--- Given information ---

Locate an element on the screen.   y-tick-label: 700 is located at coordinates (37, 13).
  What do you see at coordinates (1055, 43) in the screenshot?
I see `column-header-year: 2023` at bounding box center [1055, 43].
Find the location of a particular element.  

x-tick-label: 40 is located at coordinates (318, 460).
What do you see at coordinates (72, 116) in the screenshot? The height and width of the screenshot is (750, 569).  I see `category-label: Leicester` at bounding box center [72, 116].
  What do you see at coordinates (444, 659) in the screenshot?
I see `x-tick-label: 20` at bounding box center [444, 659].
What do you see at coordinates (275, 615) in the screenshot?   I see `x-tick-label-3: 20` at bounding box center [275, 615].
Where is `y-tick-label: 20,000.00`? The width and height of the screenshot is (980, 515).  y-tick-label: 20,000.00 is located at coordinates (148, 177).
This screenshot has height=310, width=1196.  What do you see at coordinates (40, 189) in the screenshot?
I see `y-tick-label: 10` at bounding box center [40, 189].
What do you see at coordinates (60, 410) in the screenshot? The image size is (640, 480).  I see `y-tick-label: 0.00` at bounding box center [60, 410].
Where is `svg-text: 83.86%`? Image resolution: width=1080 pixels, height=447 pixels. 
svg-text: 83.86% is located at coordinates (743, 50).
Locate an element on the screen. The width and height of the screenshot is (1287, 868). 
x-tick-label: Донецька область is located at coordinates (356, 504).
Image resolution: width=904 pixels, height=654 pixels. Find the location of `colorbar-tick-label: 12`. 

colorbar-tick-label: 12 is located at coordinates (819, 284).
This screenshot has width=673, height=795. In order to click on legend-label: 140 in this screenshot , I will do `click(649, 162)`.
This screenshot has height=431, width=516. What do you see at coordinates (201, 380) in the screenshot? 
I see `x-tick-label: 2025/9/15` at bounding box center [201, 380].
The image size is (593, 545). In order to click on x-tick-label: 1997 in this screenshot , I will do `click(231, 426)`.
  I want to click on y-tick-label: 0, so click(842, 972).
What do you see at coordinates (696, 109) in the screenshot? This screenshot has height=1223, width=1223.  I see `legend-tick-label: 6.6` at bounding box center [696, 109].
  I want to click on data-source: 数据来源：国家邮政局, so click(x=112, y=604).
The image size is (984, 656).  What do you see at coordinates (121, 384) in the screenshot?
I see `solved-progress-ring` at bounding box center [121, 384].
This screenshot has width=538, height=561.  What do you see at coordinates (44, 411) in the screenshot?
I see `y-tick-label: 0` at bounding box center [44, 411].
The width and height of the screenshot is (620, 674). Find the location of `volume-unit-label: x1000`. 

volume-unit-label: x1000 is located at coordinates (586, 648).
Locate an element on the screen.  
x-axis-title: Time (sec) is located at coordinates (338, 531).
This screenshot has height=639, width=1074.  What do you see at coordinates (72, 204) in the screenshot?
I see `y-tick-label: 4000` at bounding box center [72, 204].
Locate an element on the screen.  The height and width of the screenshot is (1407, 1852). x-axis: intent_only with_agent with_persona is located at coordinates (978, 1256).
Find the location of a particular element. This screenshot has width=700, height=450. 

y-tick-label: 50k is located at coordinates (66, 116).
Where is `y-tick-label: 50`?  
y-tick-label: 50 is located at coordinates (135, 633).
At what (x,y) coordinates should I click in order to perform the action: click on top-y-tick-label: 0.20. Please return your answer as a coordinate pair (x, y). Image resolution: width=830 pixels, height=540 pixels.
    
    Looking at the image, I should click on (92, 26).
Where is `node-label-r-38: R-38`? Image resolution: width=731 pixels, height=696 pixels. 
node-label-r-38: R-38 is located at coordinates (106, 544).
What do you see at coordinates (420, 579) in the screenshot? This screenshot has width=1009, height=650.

---

Copy the lines starting with the line containing "coordinates (148, 177)." and going on through the line containing "x-axis-title: Time (sec)".

Solution to this exercise:
Where is `y-tick-label: 20,000.00`? The width and height of the screenshot is (980, 515).  y-tick-label: 20,000.00 is located at coordinates (148, 177).
This screenshot has height=310, width=1196.  What do you see at coordinates (40, 189) in the screenshot?
I see `y-tick-label: 10` at bounding box center [40, 189].
What do you see at coordinates (60, 410) in the screenshot? The image size is (640, 480).  I see `y-tick-label: 0.00` at bounding box center [60, 410].
Where is `svg-text: 83.86%`? Image resolution: width=1080 pixels, height=447 pixels. 
svg-text: 83.86% is located at coordinates (743, 50).
Locate an element on the screen. The width and height of the screenshot is (1287, 868). 
x-tick-label: Донецька область is located at coordinates (356, 504).
Image resolution: width=904 pixels, height=654 pixels. Find the location of `colorbar-tick-label: 12`. 

colorbar-tick-label: 12 is located at coordinates (819, 284).
This screenshot has width=673, height=795. In order to click on legend-label: 140 in this screenshot , I will do `click(649, 162)`.
This screenshot has height=431, width=516. What do you see at coordinates (201, 380) in the screenshot? 
I see `x-tick-label: 2025/9/15` at bounding box center [201, 380].
The image size is (593, 545). In order to click on x-tick-label: 1997 in this screenshot , I will do `click(231, 426)`.
  I want to click on y-tick-label: 0, so click(842, 972).
What do you see at coordinates (696, 109) in the screenshot? This screenshot has height=1223, width=1223.  I see `legend-tick-label: 6.6` at bounding box center [696, 109].
  I want to click on data-source: 数据来源：国家邮政局, so click(x=112, y=604).
The image size is (984, 656).  What do you see at coordinates (121, 384) in the screenshot?
I see `solved-progress-ring` at bounding box center [121, 384].
This screenshot has width=538, height=561.  What do you see at coordinates (44, 411) in the screenshot?
I see `y-tick-label: 0` at bounding box center [44, 411].
The width and height of the screenshot is (620, 674). Find the location of `volume-unit-label: x1000`. 

volume-unit-label: x1000 is located at coordinates (586, 648).
Locate an element on the screen.  
x-axis-title: Time (sec) is located at coordinates (338, 531).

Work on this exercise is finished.